News anchor’s chilling final words before she killing herself on live TV

The brother of the news anchor who shocked viewers by killing herself on live TV has broken his silence, saying that he’s thought about her “public suicide” every day since it happened in 1975.

On the morning on July 15, 1974, on-air personality Christine Chubbuck was sitting behind the news desk for her daily live show, Suncoast Digest, where she discussed community affairs with her audience of about 500 people in south-central Florida.r

“It was her show,” Chubbuck’s brother Greg told People. “It was one person doing all of it with very low pay.”

According to a 1975 article published in the Washington Post, the 29-year-old made about $5,000 per year for hosting the 30-minute morning show that started broadcasting on ABC affiliate WXLT-TV in 1972.
The final episode
At the anchor desk of Sarasota’s Channel 40, Chubbuck calmly delivered three standard news stories before attempting to introduce a pre-recorded segment on a local shooting from the night before.

When the video failed to roll due to a technical glitch, she flicked her dark hair, looked directly into the camera and, with composure, said something that would shock viewers and make media history: “In keeping with Channel 40’s policy of bringing you the latest in blood and guts, and in living color, you are going to see another first – an attempted suicide.”

In that chilling moment, Chubbuck reached for the brown bag she had earlier placed beneath the desk, pulled out a revolver, and tragically shot herself on live television.

She then collapsed on the desk and the broadcast faded to black, bringing the horrifying moment to an abrupt end.
“I went flying out to the studio thinking it was a very uncouth joke, and I was going to give her a mouthful,” said the show’s technical director Linford Rickard.

Instead, he saw the blood pouring from her head onto the studio floor.

Chubbuck was rushed to the hospital and died 15 hours later.

Last words
While the Ohio native didn’t leave a suicide note, she left behind her script – stained by her blood on the news desk – to be read after the shooting.

Written in third person, it described a TV personality who, after shooting herself in a live broadcast, was in “critical condition” at the Sarasota Memorial Hospital.

Her last words, “an attempted suicide,” at first confused people but as her co-workers explained, Chubbuck “was too good to write’ a suicide’ when it might have failed.”

And her mother told the Washington Post that “Chris was hedging her bets.”

Depression
“It was the most unexpected thing in the world,” former WXLT chief engineer Dan Lunin told People. “None of us had any idea there was any real problem there.
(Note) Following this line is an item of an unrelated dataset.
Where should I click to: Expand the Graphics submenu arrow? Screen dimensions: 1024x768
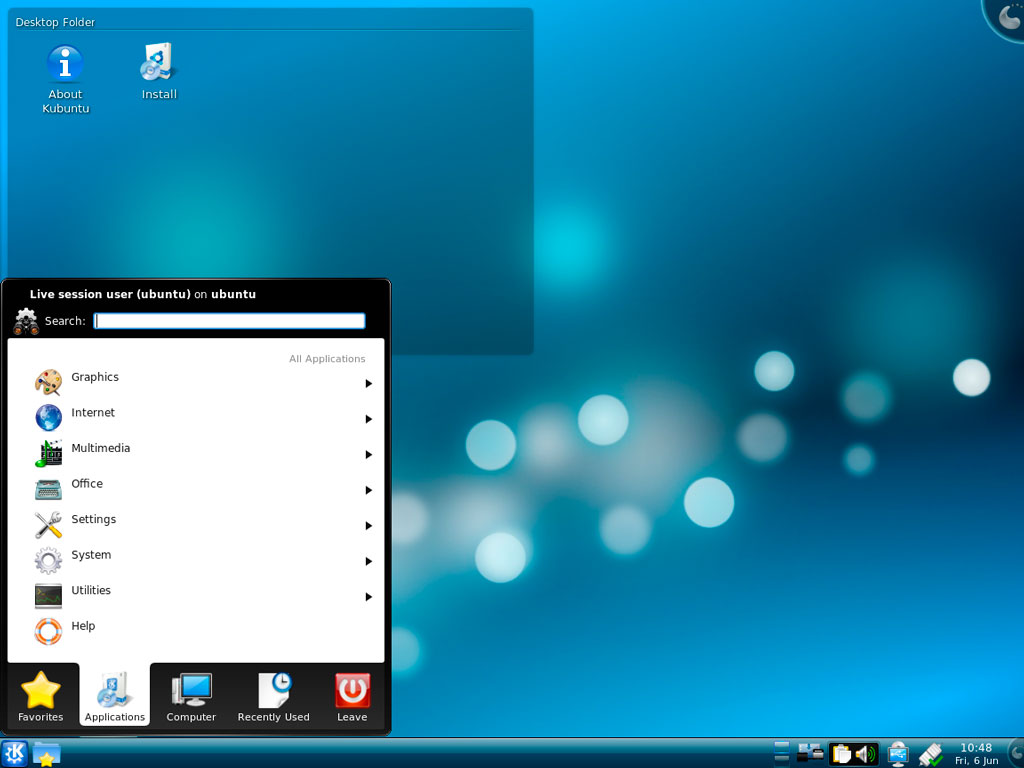pos(369,384)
What was in her heart or mind we will never know.”

Meanwhile, Greg explained that his sister, who had shown signs of depression since she was only 10, had a lot of sadness in her heart: “Nothing brought her joy in a way being good at something brings joy to most people,” he said in a 2016 interview with the Sun.
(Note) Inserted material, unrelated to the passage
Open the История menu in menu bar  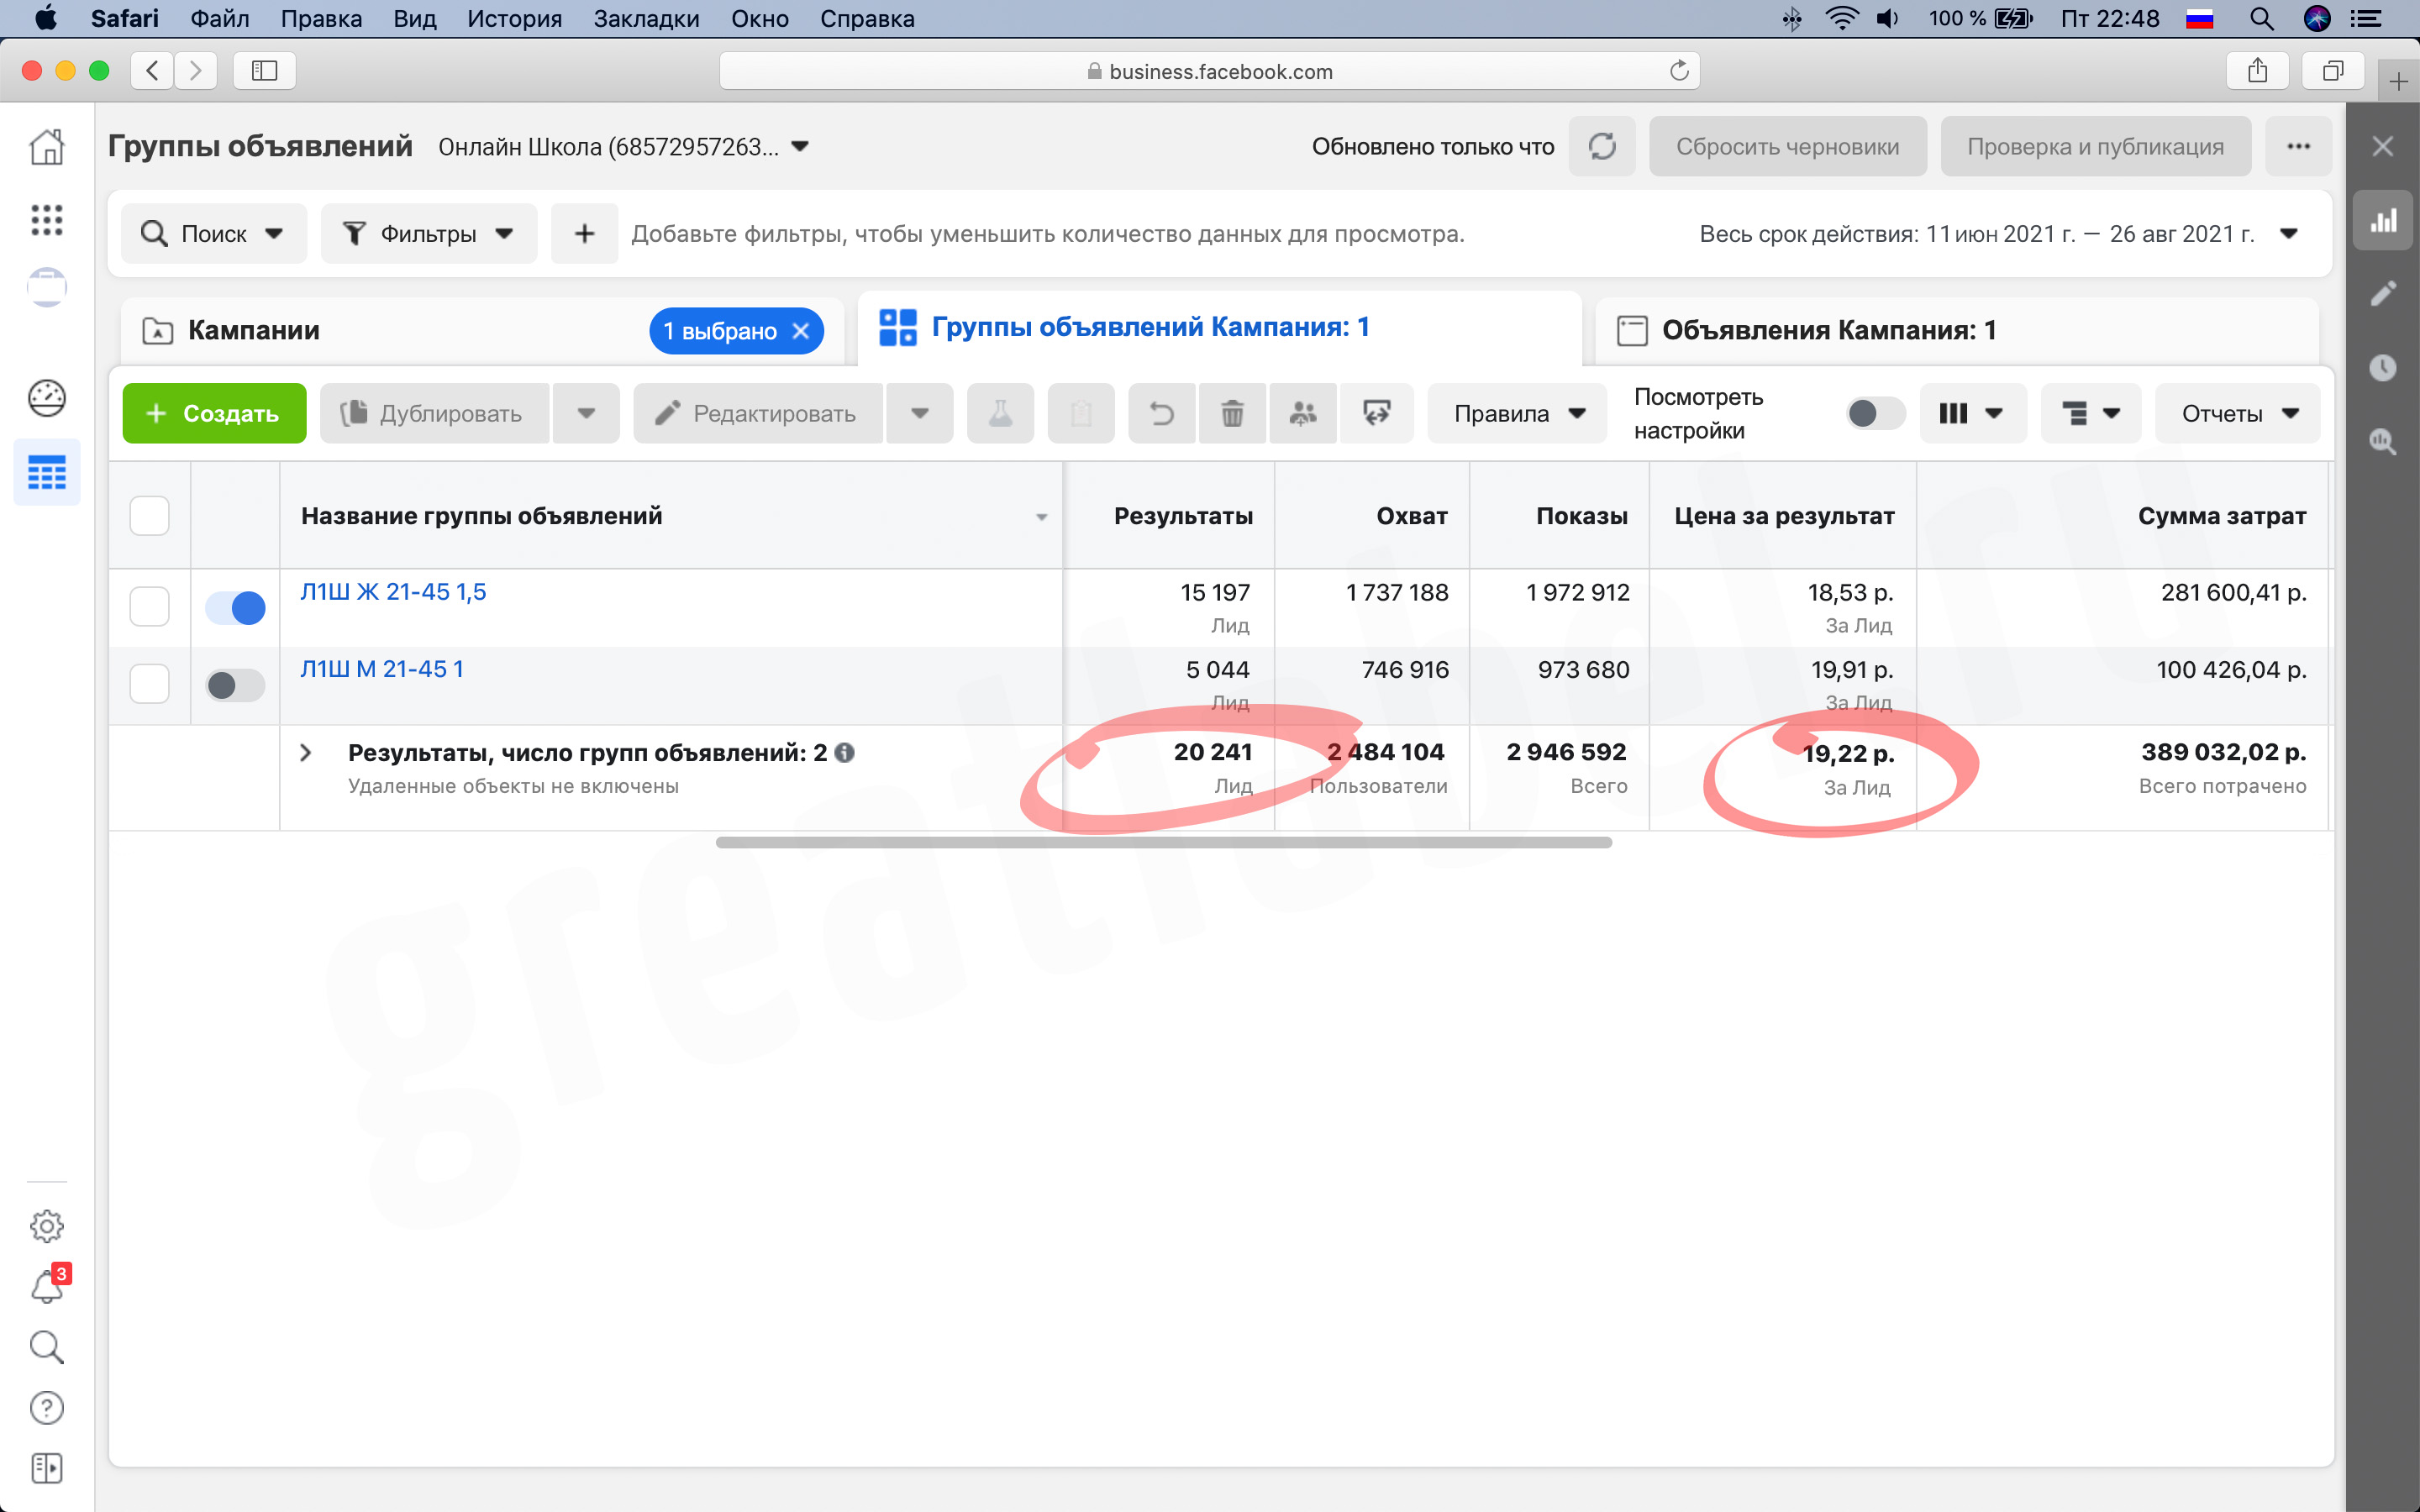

Looking back, he now believes Chubbuck may have been bipolar – though in 1974, that diagnosis simply wasn’t on the radar.
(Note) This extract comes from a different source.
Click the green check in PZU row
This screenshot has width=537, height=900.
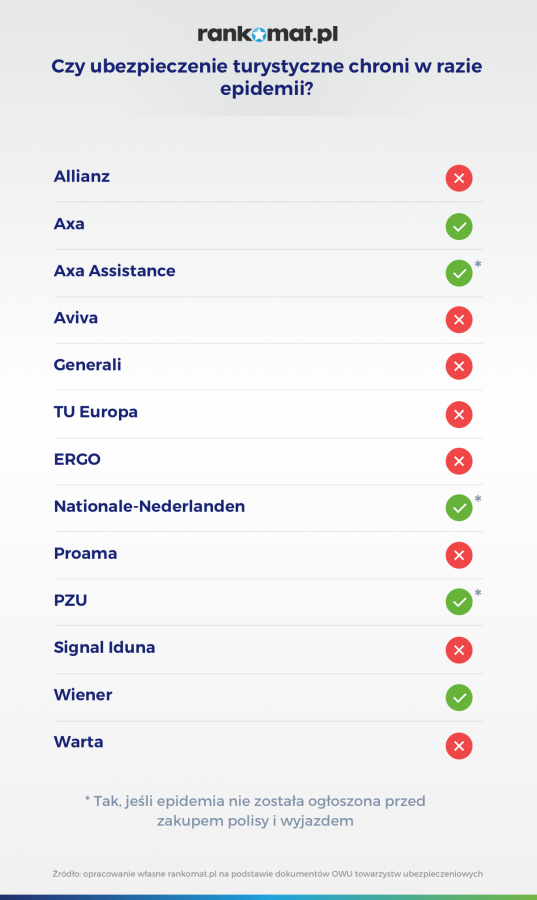(x=459, y=602)
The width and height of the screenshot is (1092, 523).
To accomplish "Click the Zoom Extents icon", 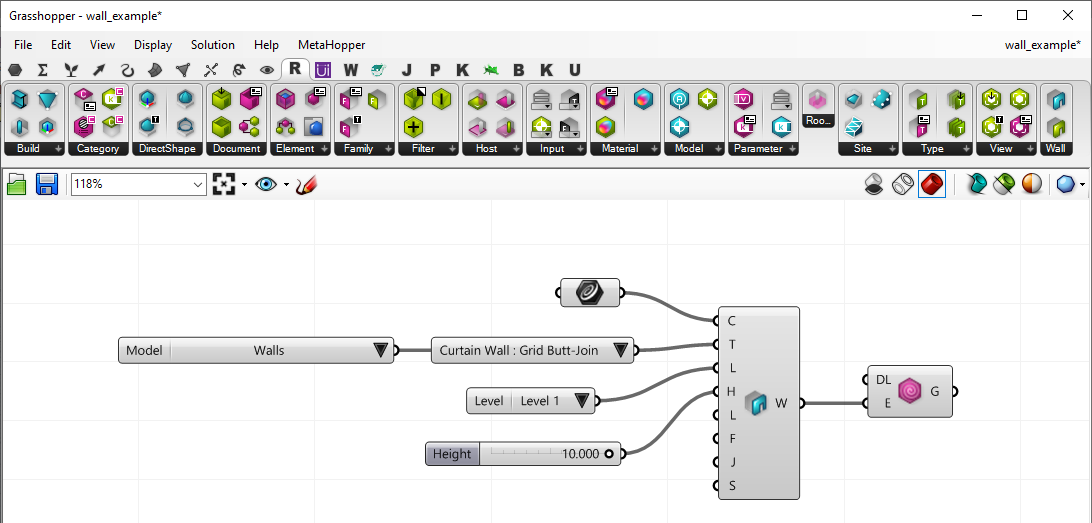I will [x=224, y=185].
The now-retired relative reflected, “Christine would do things to a high level of ability then stop and do something else which, again, was one of the early signs she was bipolar.”

At the time, however, the TV host was only diagnosed with “general depression,” and the treatments available back then may have only worsened her condition, leading to her death.

‘Nothing glorious about suicide’
“Public suicide is another level beyond suicide. It’s an anger and rage that I can’t understand, and I’ve thought about it every day,” Greg said of Chubbuck’s shocking on-air death that made national headlines.

Decades later, her suicide echoed through pop culture, even helping to inspire the 1976 Oscar-winning film Network, starring Faye Dunaway and Peter Finch.

Then in 2016, Chubbuck’s haunting story resurfaced with renewed interest on the big screen where two powerful films revisited her final days.

Christine offers a dramatic, emotionally charged look at the ambitious reporter’s unraveling, while Kate Plays Christine takes a more experimental approach – a meta-style documentary that follows an actress preparing to portray the news host, blurring the lines between performance and reality.

“I just wish the people who were interested in Christine were interested in who she really was or helping people who find themselves in the same circumstance,” Greg shared with the Sun. “I choose not to see either of the two movies…There’s nothing glorious about suicide, or what it does to the people who loved the person.”